The study's data, from a national sample of more than 14,000 students, indicated that the average gain from coaching was no more than about 20 points on the 1,600-point SAT test. The study found coaching produced similarly small improvements in English and math for students taking the ACT, a test used by many colleges that do not use the SAT. Coaching actually seemed to have slightly lowered scores on the reading part of the ACT.
The findings support the long-standing contention of the College Board, which sponsors the SAT, that test coaching has little effect. But the study, reported in the current issue of Chance, a magazine of the American Statistical Association, had several flaws.
For one thing, it did not differentiate between intensive and expensive preparation courses that may last for months, and short, even one-day, preparation courses. Officials of major preparation companies said this failing called the results into question.
Also, the study compared students who chose coaching with those who did not, rather than randomly assigning students to one group or another.
Still, some experts on educational testing, like Stephen Klein, a senior research scientist at the Rand Corp. who studies educational testing, called the work "very important" and convincing.
More than 2 million high school students take the admissions tests each year, and 10 percent to 12 percent of them sign up for commercial coaching programs, which may cost $700 to $3,000 for a course.
The study's author, Derek C. Briggs, a doctoral student in education at the University of California at Berkeley, based his conclusions on an analysis of data in a national survey by the Department of Education that follows a representative sample of students from eighth grade through high school and beyond. Briggs said he had no connection to any testing service or coaching concern.
Until now there has been no large national study on the subject and few studies done outside the auspices of the College Board or the companies that sell test preparation courses.
Previous studies with designs like Briggs' have found similarly small effects from coaching. Other studies have sometimes reported far more substantial benefits in coaching, but they also have had serious design flaws, said Nan Laird, a biostatistics professor at the Harvard School of Public Health, and other academic statisticians examining the data.
Laird said most of the studies that showed big gains simply compared test scores before and after students were coached.
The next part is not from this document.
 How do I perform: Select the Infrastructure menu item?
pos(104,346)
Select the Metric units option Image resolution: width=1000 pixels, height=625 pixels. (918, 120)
But they did not include, for comparison, the scores of students who were not coached but who simply took the tests again. Retaking itself usually results in higher scores.
While not arguing with the study itself, testing companies said the results did not apply to them.
Seppy Basili, vice president for learning and assessment at Kaplan Inc., a leading test preparation company, said there were big differences between test preparation courses. "What we've seen over the past 15 years is this huge increase in weekend courses and one-day courses," Basili said. Kaplan's courses, which cost $800, last three months. "This whole notion of grouping commercial courses with this broad brush causes a problem for us."
He added that the company's surveys of its students showed that they increased their SAT scores by an average of 120 points.
Though Briggs' study avoided many drawbacks of previous ones, it was not ideal, said James Robins, a professor of epidemiology and biostatistics at the Harvard School of Public Health, who cited the fact that students were not randomly assigned to groups.
As a result, Robins said, he would not be surprised if the true coaching gain was as much as 40 or 60 points — or if it was even less than 20 points.
Robins also said that at highly competitive colleges, any advantage, even 30 or 40 points in an SAT score, could make a difference between being accepted and being rejected.